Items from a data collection
-- Begin --
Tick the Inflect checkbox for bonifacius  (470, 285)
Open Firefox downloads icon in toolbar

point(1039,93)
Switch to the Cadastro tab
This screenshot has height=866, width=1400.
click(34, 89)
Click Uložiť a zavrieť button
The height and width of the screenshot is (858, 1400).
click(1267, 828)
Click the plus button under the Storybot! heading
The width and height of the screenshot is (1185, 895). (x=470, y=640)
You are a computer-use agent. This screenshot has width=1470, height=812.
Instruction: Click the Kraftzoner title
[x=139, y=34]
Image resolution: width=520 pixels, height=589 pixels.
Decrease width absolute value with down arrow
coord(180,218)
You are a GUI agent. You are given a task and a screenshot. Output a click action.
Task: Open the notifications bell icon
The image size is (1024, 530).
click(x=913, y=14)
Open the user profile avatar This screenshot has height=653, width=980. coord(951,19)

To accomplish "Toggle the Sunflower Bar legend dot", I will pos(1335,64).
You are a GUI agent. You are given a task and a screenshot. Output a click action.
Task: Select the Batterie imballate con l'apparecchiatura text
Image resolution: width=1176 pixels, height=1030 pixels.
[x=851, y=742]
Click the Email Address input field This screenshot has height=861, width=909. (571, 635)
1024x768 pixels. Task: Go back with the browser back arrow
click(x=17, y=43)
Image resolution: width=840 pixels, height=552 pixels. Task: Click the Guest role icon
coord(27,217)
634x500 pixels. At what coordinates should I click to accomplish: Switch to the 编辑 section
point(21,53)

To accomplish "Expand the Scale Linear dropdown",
-- End --
Copy out every item above word for word, leaving nothing out and changing nothing.

Tick the Inflect checkbox for bonifacius  (470, 285)
Open Firefox downloads icon in toolbar

point(1039,93)
Switch to the Cadastro tab
This screenshot has height=866, width=1400.
click(34, 89)
Click Uložiť a zavrieť button
The height and width of the screenshot is (858, 1400).
click(1267, 828)
Click the plus button under the Storybot! heading
The width and height of the screenshot is (1185, 895). (x=470, y=640)
You are a computer-use agent. This screenshot has width=1470, height=812.
Instruction: Click the Kraftzoner title
[x=139, y=34]
Image resolution: width=520 pixels, height=589 pixels.
Decrease width absolute value with down arrow
coord(180,218)
You are a GUI agent. You are given a task and a screenshot. Output a click action.
Task: Open the notifications bell icon
The image size is (1024, 530).
click(x=913, y=14)
Open the user profile avatar This screenshot has height=653, width=980. coord(951,19)

To accomplish "Toggle the Sunflower Bar legend dot", I will pos(1335,64).
You are a GUI agent. You are given a task and a screenshot. Output a click action.
Task: Select the Batterie imballate con l'apparecchiatura text
Image resolution: width=1176 pixels, height=1030 pixels.
[x=851, y=742]
Click the Email Address input field This screenshot has height=861, width=909. (571, 635)
1024x768 pixels. Task: Go back with the browser back arrow
click(x=17, y=43)
Image resolution: width=840 pixels, height=552 pixels. Task: Click the Guest role icon
coord(27,217)
634x500 pixels. At what coordinates should I click to accomplish: Switch to the 编辑 section
point(21,53)

To accomplish "Expand the Scale Linear dropdown",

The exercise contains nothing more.